May 28, 2015

Tomorrowland (2015)

Britt Robertson, George Clooney, Hugh Laurie



There are so many reasons to like this movie. For one thing, it's named after the place in Disneyland that gives us Space Mountain. Is that not reason enough? How about the fact that it plays the music from "The Carousel of Progress" within the first couple of minutes? Or that it shows the debut of "It's a Small World" at the 1964 World's Fair? Isn't all that enough to overcome the fact that we're supposed to believe Tim McGraw is a NASA engineer?

But in all seriousness, this movie (like every movie) has its good points and bad points. The difference being, this one is particular binary, with seemingly every choice in character casting and development, plot, script, etc. is either good or bad; there are few neutral decisions. Here are some of the more salient points.

The bad:

1. Tim McGraw. As an actor. A NASA engineer. Enough said. Oh wait, except it's not because he's apparently a NASA engineer who needs help from his high school-aged daughter to solve a circuitry problem that's stumped him.

2. The typical old, angry guy who's disillusioned by the world and shuts everyone out, but is actually a nice guy underneath who just needs to be trusted by some young, plucky believer. Yawn. George Clooney was not the best choice for this part, but he gives it his all.

3. The unbelievability of the high school rebel who drives a motorcycle and comes and goes as she pleases without any apparent worry from that "genius" dad of hers. How old is she supposed to be, exactly?

4. The hideously unflattering NASA baseball cap Britt Robertson insists on wearing throughout the movie as some kind of reminder of her loyalty to her dad or something? Except her dad is Tim McGraw, so you don't want to reminded of that.

5. Predictability. The vagueness of the trailer helps stave off any conclusions for awhile, but eventually, you can figure out the general trajectory of the movie. It's Disney, after all. But the ending is bad. Even by Disney standards.

6. I watch Girl Meets World because I can stand a bit of cheesiness and don't mind overt messages of friendship, loyalty, and being true to yourself or whatever else seems important to teach kids today. Also, because I love Topanga. But this movie takes it several steps further, devoting multiple scenes to these kinds of "life lessons," leaving you confused as to whether this is a kid's movie or an adult one.

The good:

1. Raffey Cassidy is the best child actor I've seen since Dakota Fanning. (Don't get me wrong--she's no Dakota, but have you seen what passes for a child actor these days? How does Lily from Modern Family have a job?) She embodies her character well and manages to cultivate a sense of connection and empathy with George Clooney through some potentially awkward scenes.
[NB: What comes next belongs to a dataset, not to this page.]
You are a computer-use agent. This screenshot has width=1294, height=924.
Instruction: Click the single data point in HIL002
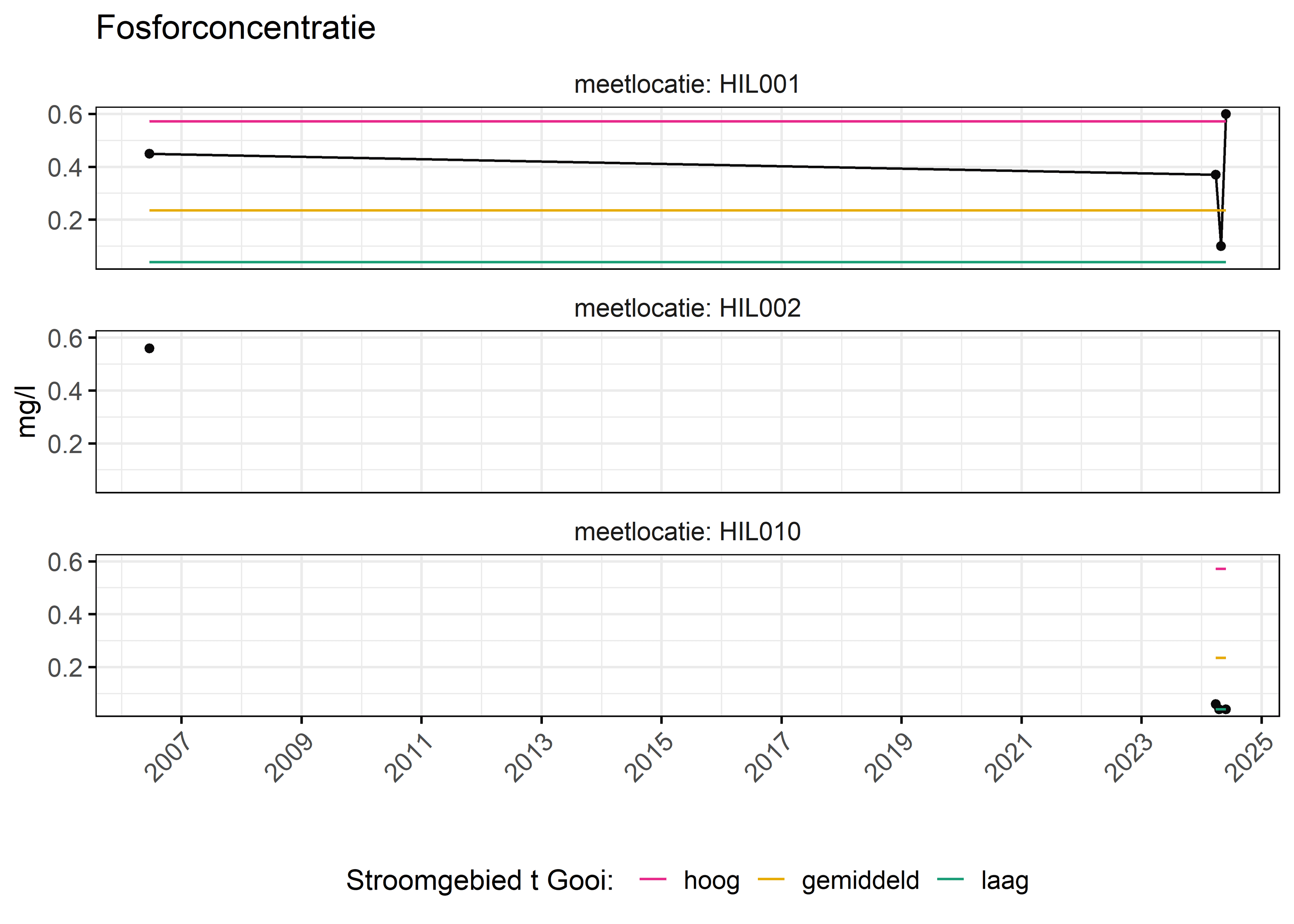[149, 348]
2. With the recent glut of dystopian, post-apocalyptic movies out there, this manages to differentiate itself by injecting some color and optimism, even while lecturing us on our eventual demise. If every other movie were to believed, our future is filled with black tattered clothes and people fighting each other for food in garbage cans. It gives you a sense of wonder that's reminiscent of childhood because no matter how old you are, you never grow out of thinking a jet pack is absolutely awesome.

3. The monologue is memorable. By this, I mean every movie with a good guy/bad guy dichotomy has the inevitable monologue by the villain right before the final action sequence. But instead of some eye roll inducing speech, we are instead given a moralizing lecture on our failings as humans. And frankly, it's what stuck with me most when walking out of the theater. Preachy? Very. But also true.

This movie is slightly more complex than it appears on its face, but ultimately suffers because of its attempt to appeal to both the child and the adult realm. It tackles serious and complex environmental and societal issues, but buries it beneath layers of explosions and robot fights and cheesy clichés. Even its Ayn Rand-like utopian ideals of innovation are watered down into pithy little lessons, presumably intended for the kids. (Example: "Why are they taking down the [NASA] platform?" "Because ideas are hard and giving up is easy." Um, what?)

While I did actually enjoy the movie (I'm a sucker for environmental issues, even without a naked Alexander Skarsgård), it could have been vastly improved if it hadn't felt the need to commercialize it so much. Even the "villain" in this movie isn't really one, but is forced into that role for the sake of conforming to a pre-conceived notion of how plots should develop. But you know, Disney.

Final word: A Space Mountain analogy is apt here--not the best ride Disney has to offer, but is exciting for [older] kids and fun enough for adults to enjoy.